Наконец, поскольку была затронута его профессиональная гордость, месье Тюттен неохотно сдался.

Иногда Пабло приносил ему литографии, сделанные простым карандашом, а не литографическим. Месье Тюттен приходил в ужас.

- Как можно печатать с такого рисунка? - спрашивал он. - Это черт знает что.

В конце концов, выслушав все похвалы Пабло, месье Тюттен соглашался сделать попытку и неизменно ухитрялся так или иначе выполнить работу. Думаю, спустя какое-то время, он стал дожидаться таких сложных задач как возможности доказать Пабло, что мастерством не уступает ему.

В феврале сорок шестого года, хотя со дня Освобождения прошло более полутора лет, потребление электричества все еще ограничивалось. Однажды вечером, когда ток был отключен, я упала на лестнице в бабушкином доме и сломала руку. Пришлось делать операцию на локте, и я провела в больнице десять дней. Как-то ко мне туда явился рассыльный с огромным свертком: внутри была громадная азалия с ярко-красными цветами, усеянная бантиками из голубых и розовых лент. До того отвратительная, что могла кого угодно вывести из себя. Вместе с тем она показалась мне такой забавной, что я не удержалась от смеха. В ней была записка от Пабло, он писал, что ехал ни машине и увидел в витрине это растение, разукрашенное в столь дурном вкусе, что не удержался и купил его. Надеялся, что я правильно пойму его намерение. Думаю, самый красивый на свете букет произвел бы меньшее впечатление, чем это нелепое собрание красок. Я прекрасно понимала, почему Пабло прислал его. Одним букетом больше или меньше - какая разница? А эта чудовищная штука была поистине незабываемой.

По выходе из больницы я решила поехать с бабушкой на юг. Пабло дал мне адрес своего старого приятеля Луи Фора, жил он в Гольф-Жуане, у него имелись ручные прессы, офортные доски и все необходимое для гравирования. Пабло сказал, что раз уж я еду на отдых, то вполне могу отправиться к Луи и кое-чему научиться. Оставив бабушку в Антибе, куда она обычно ездила, я поехала в Гольф-Жуан пожить у месье Фора.

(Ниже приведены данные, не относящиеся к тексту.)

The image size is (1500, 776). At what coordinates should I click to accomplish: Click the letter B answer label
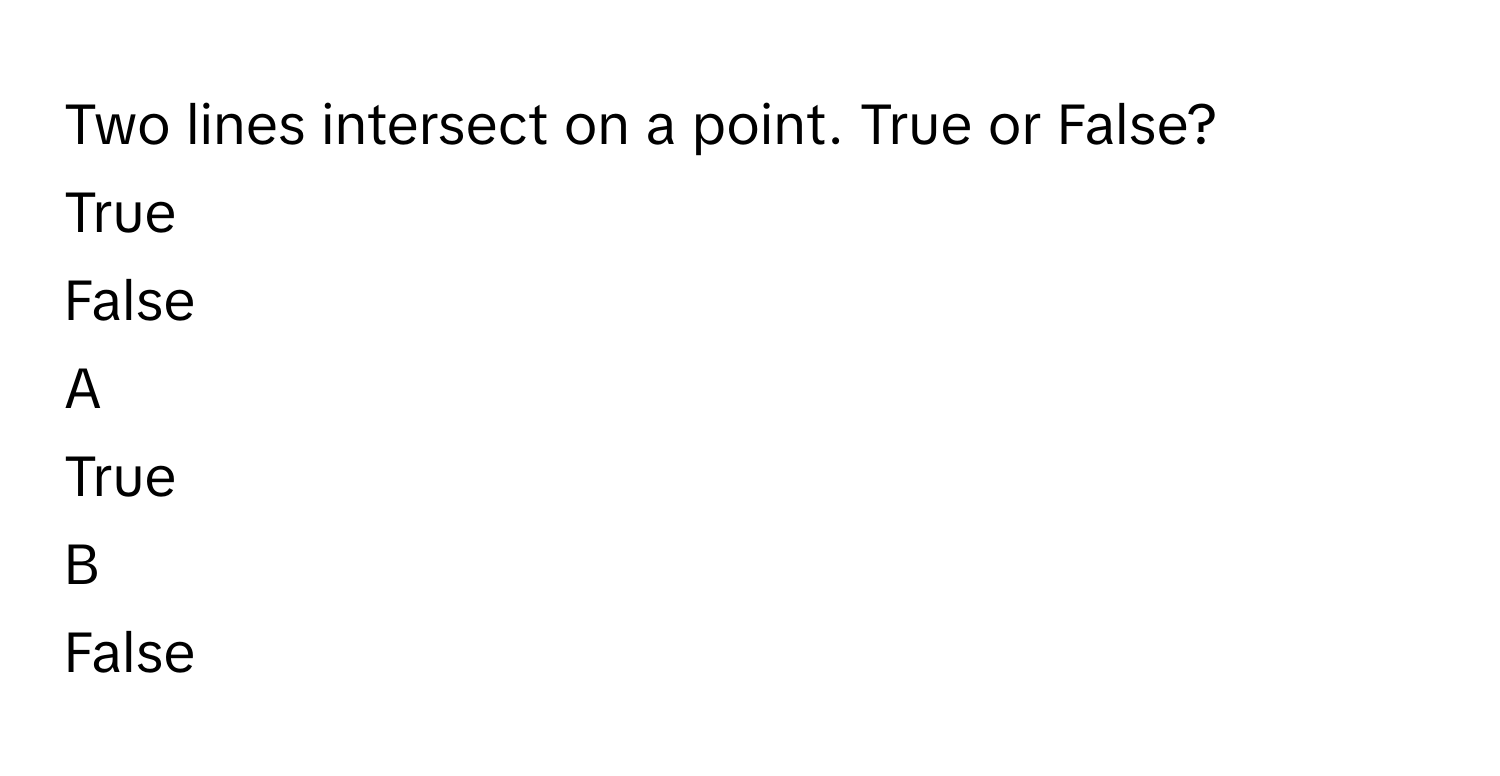coord(82,566)
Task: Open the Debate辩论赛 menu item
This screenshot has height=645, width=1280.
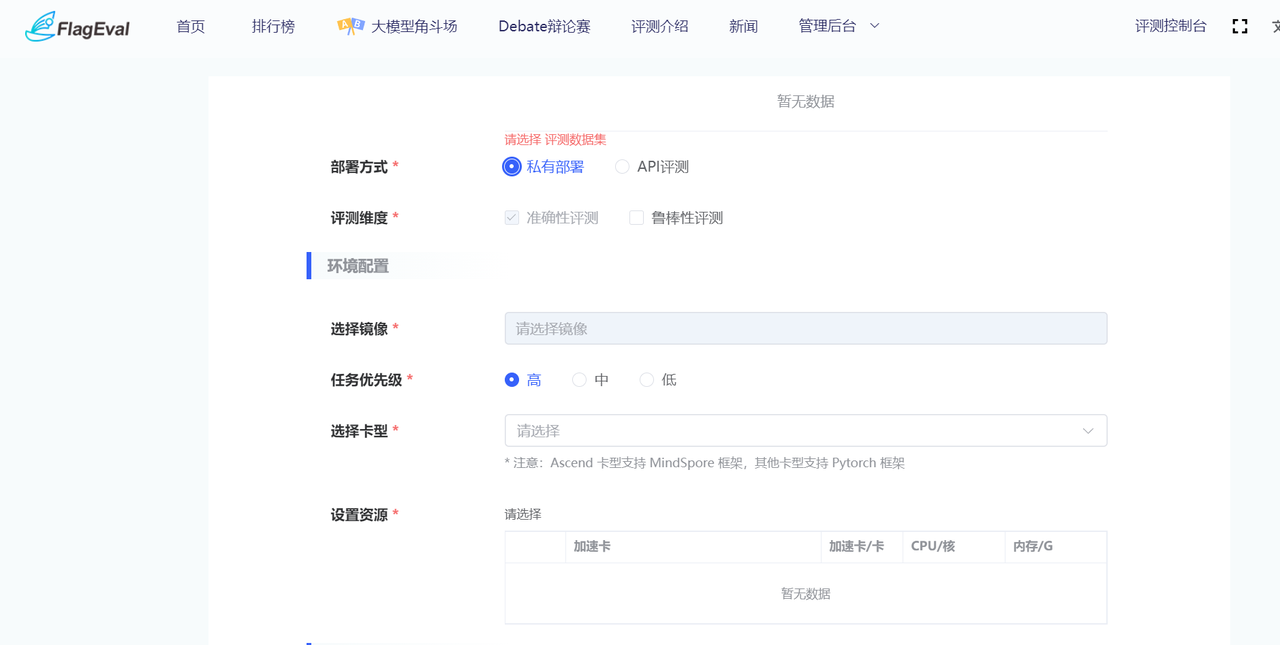Action: point(544,27)
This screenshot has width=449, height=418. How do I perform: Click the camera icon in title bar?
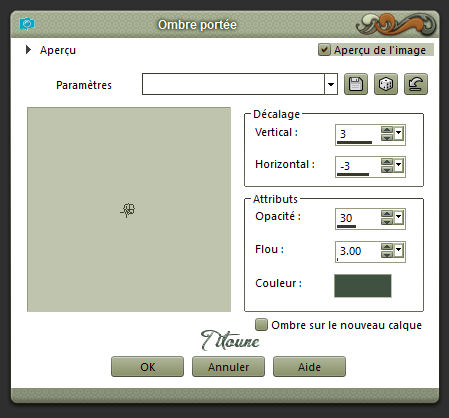27,24
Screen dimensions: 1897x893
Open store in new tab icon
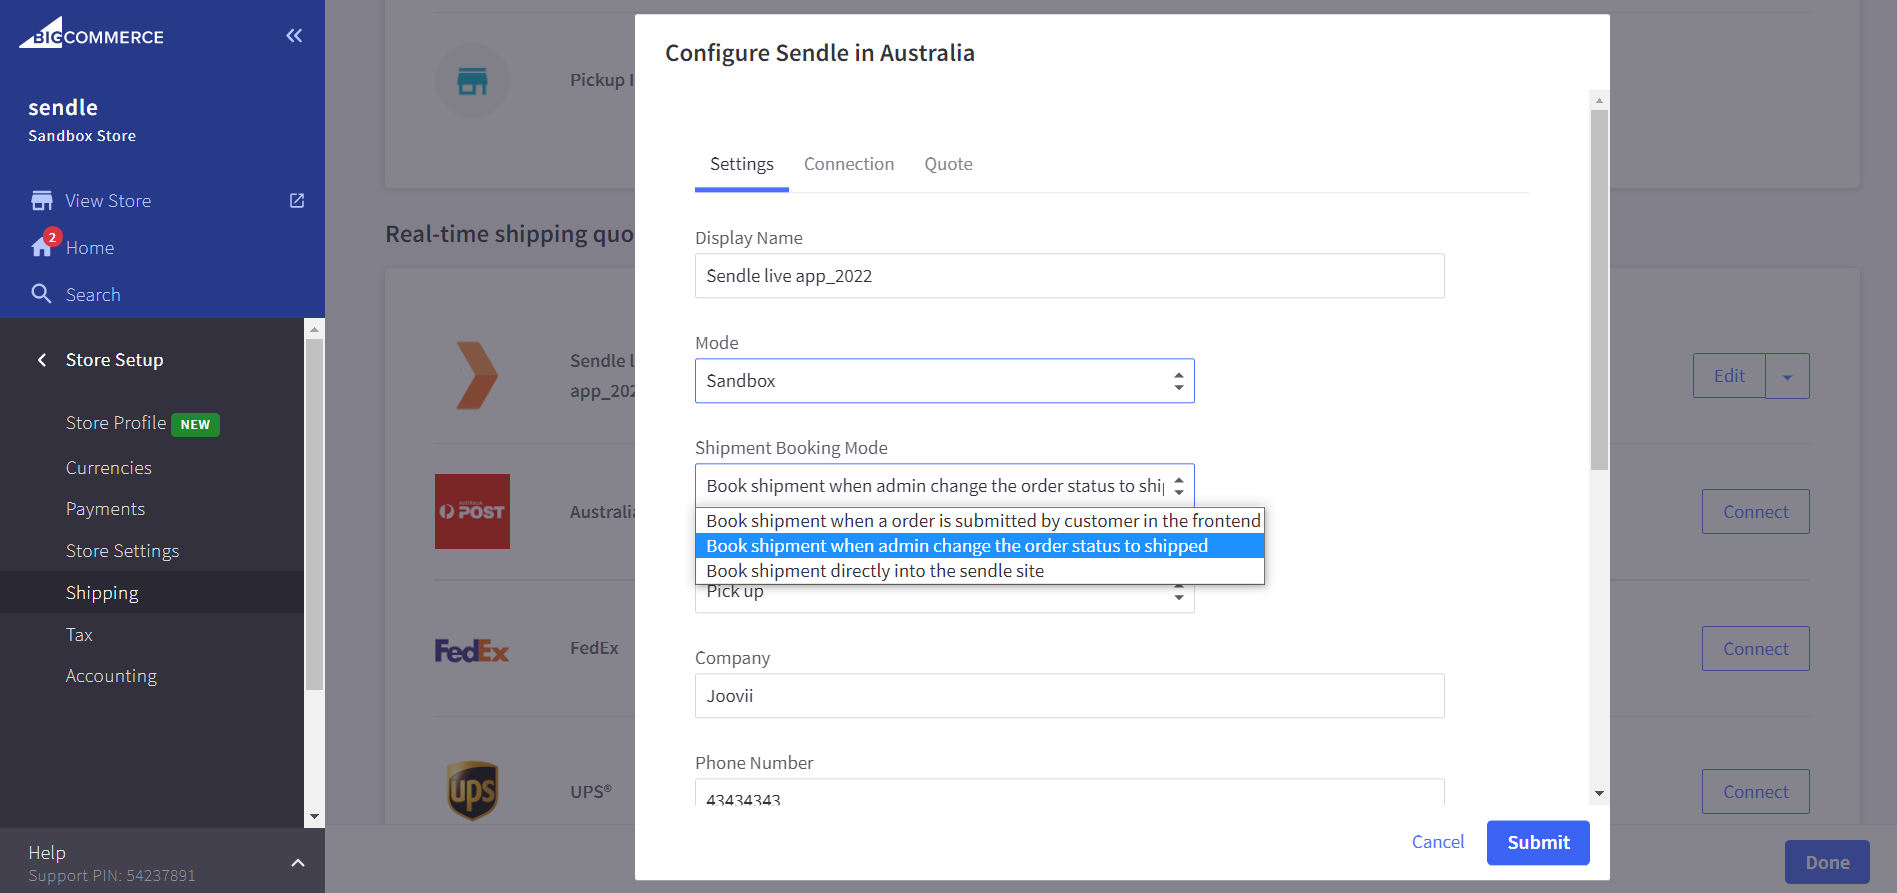(x=297, y=201)
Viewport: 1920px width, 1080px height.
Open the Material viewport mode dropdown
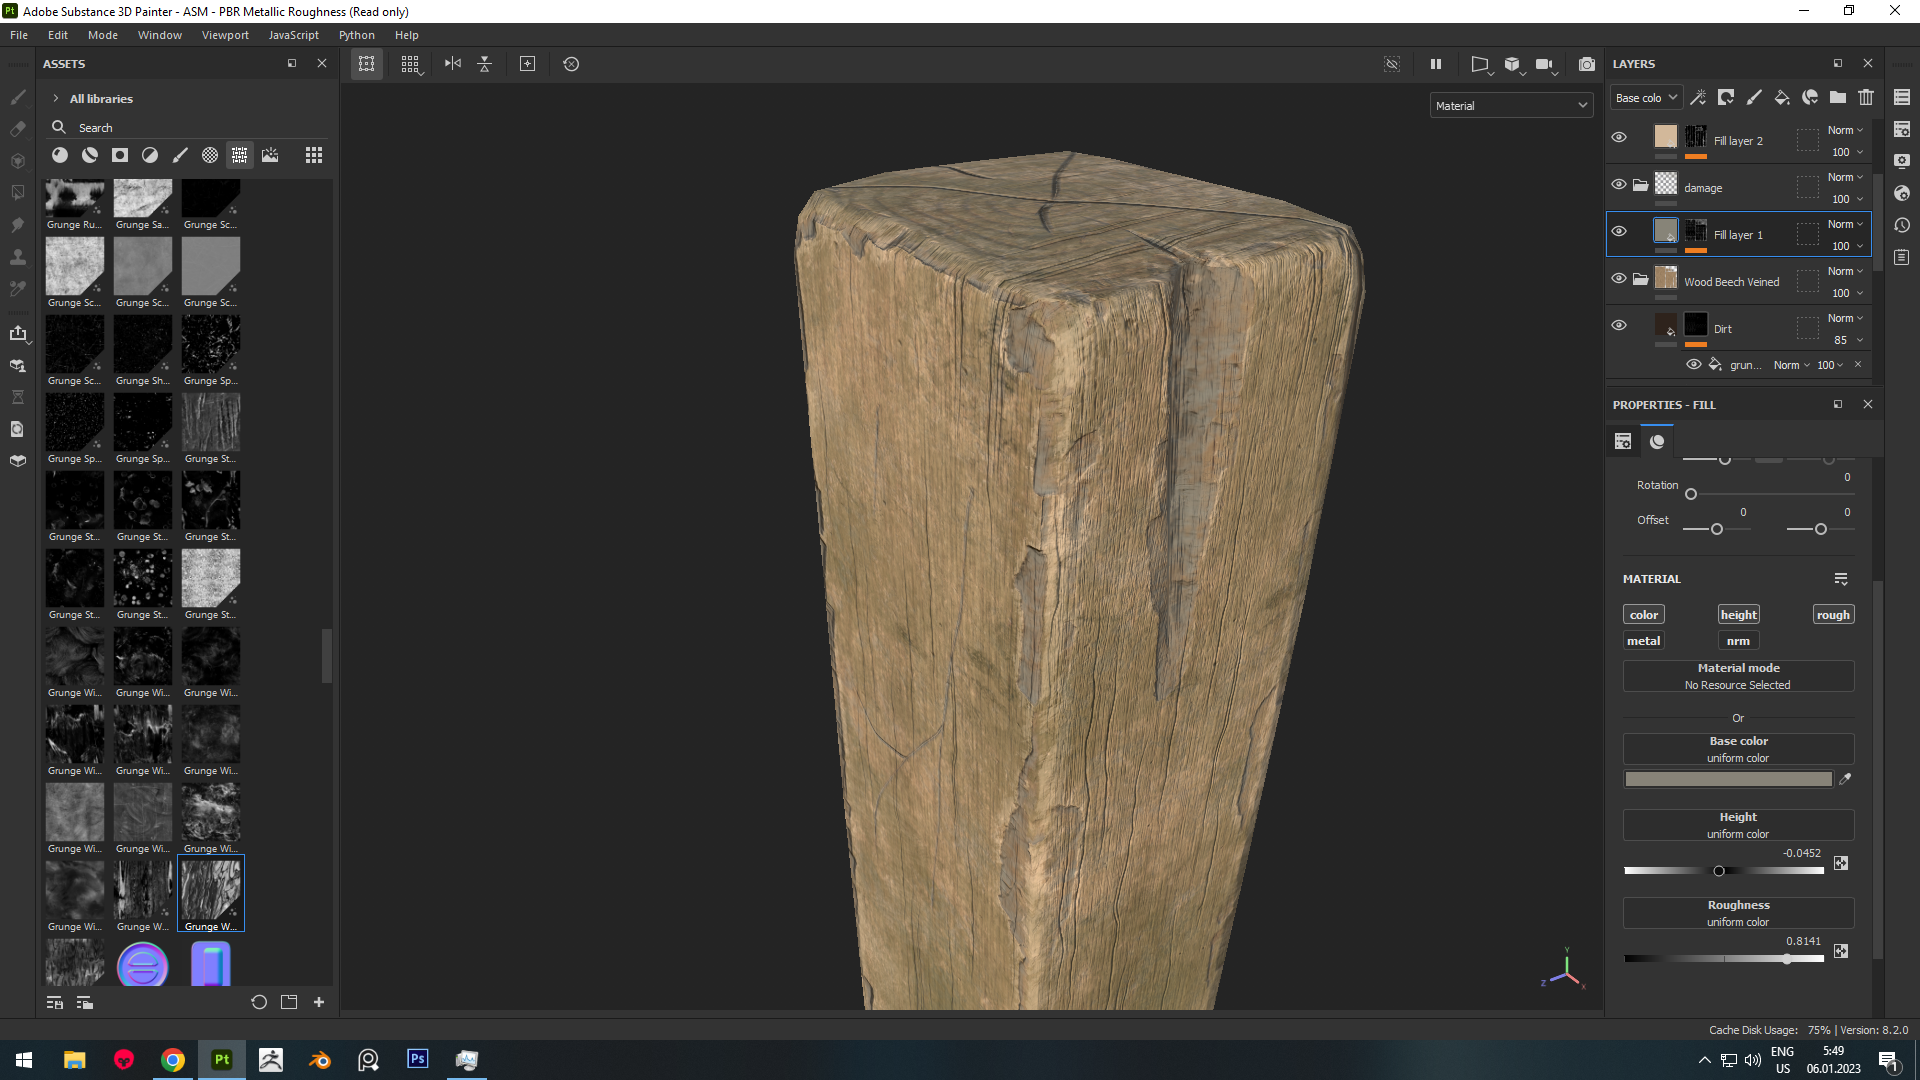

Пабло снял для меня в доме два этажа, я договорилась с Женевьевой, что она приедет из Монпелье и поживет со мной. Дом был в том же вкусе, что и большая азалия, которую Пабло прислал мне в больницу. Снаружи он выглядел как все остальные дома возле гавани, но внутри был совершенно своеобразен. В нем было четыре этажа с двумя комнатами на каждом. Месье Фор со всем своим простодушием старательно украшал его в мягко говоря оригинальной манере. Одна комната была окрашена в ярко-синий цвет и обрызгана белой краской. Потолок покрывали белые звезды с красной каймой, а вся мебель была красной с белыми звездами. Комната была довольно тесной, поэтому четвертой "стеной" служило большое окно, выходившее на море. Она слегка напоминала планетарий, с одной стороны находилась черная дыра, в которую был виден беспредельный морской простор, а с трех остальных несколько менее впечатляющий беспредельный звездный небосклон. Другие комнаты выглядели попросту безобразно, на их стенах были выжжены по дереву рисунки каштановых деревьев, мебель была выкрашена в белый цвет и расписана цветущими миндальными деревьями.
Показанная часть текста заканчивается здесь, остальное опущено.